#28 Apa Tujuan Hidupku?

Sudah berumur hampir 32 tahun masih saja berkutat pada pertanyaan yang sama. 

Ternyata mengajukan pertanyaan ini sudah menjadi kebiasaan sejak lama. Tidak tahu pasti apa yang menjadi penyebabnya. Saat kubuka jurnal yang kutulis pada tahun 2016 lalu, saya juga menulis pertanyaan yang sama. 

Apakah ini sesuatu yang biasa terjadi pada umat manusia? Secara teratur mempertanyakan kedirian dan tujuannya hidup?

Mungkin beberapa dari kalian sudah menemukan jawabannya. Misalnya untuk membesarkan anak dan mempersiapkan generasi mendatang menadi generasi yang lebih baik. Ada juga yang berpikir untuk menciptakan perdamaian dunia. Ada juga yang ingin melindungi bumi dari bahaya pemanasan global dan penggunaan plastik. Ada yang bertujuan untuk melindungi hewan-hewan langka dan terlantar. Selamat ya!

Saya mengucapkan selamat karena kalian sudah menemukan tujuan hidup kalian dan bisa menghidupi diri kalian dengan tujuan dan cita-cita itu. Tidak memiliki tujuan hidup tidak begitu menyenangkan. Saya sudah mengalaminya berkali-kali. Tidak bisa menjawab pertanyaan mengenai tujuan hidup rasanya seperti semacam penyakit yang tidak tahu di bagian tubuh mana, tapi rasanya tetap sakit.

Saya ingat dulu ketika masih menjadi relawan guru di Sangir pada tahun 2013, saya juga menanyakan pertanyaan yang sama kepada diri saya sendiri. Hamparan laut yang biru dan pancaran cahaya keemasan matahari ternyata tidak sanggup menghambat munculnya pertanyaan dasar seperti itu. 
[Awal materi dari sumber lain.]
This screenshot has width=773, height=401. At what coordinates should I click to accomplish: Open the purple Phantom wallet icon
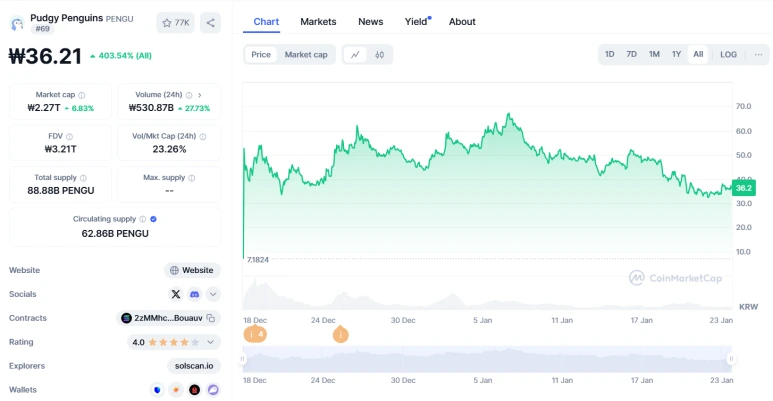pyautogui.click(x=213, y=390)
Pertanyaan itu membuat hari yang saya lalui menjadi penuh dengan tanda tanya. Bukan situasi yang diharapkan ketika tidak ada kedai kopi untuk pergi sejenak minum kopi sambil merenungkannya. Kopi mungkin akan sedikit membantu kala itu.

Setelah menjadi relawan, saya kemudian bekerja di bidang yang kurang lebih mirip selama enam tahun belakangan. Saya punya kesempatan untuk melakukan perjalanan ke berbagai tempat terpencil, tempat yang cantik, bertemu banyak orang, dan belajar banyak hal. Akan tetapi, pertanyaan itu masih kerap muncul ketika saya ingin tidur di malam harı. Apa tujuan hidup saya?

Memiliki pekerjaan, tabungan yang cukup, dan relasi yang baik tidak menjadi jaminan untuk terbebaskan dari pertanyaan-pertanyaan yang kurang nyaman seperti itu. Kurang nyaman karena pertanyaan ini berhasil membuat saya mempertanyakan kembali apa yang sudah saya lakukan dan apakah itu berarti sama sekali. Seringnya jawaban yang datang bukanlah sesuatu yang optimis.

Saya kadang salut juga dengan orang-orang yang mampu berpikir positif. Ada kalanya saya berharap memiliki kekuatan seperti itu di saat-saat genting seperti saat munculnya pertanyaan itu. Seringnya tidak pernah muncul.

Saya pernah berpikir tujuan hidupku adalah merawat orang tua, memberi makan kucing, membaca semua buku, dan menulis (?). Tapi, seiring berjalannya waktu semua tujuan yang saya pikirkan itu tidak bertahan lama. Mungkin aku hanya sedang menghibur diriku sendiri. Membuat jawaban yang bisa menenangkan pikiranku untuk sesaat.

Jadi, setelah berpikir cukup lama, saya belum bisa menemukan tujuan hidupku yang sebenarnya. Tapi, kalau menggunakan landasan berpikir eksistensialis yang dikemukakan oleh Sartrè atau Camus, saya lah yang bertanggung jawab untuk menentukan hidup saya bertujuan atau tidak

Kadang saya berpikir mungkin dengan tidak memikirkan hal seperti ini bisa membuat hidup saya lebih ringan. Mungkin saja.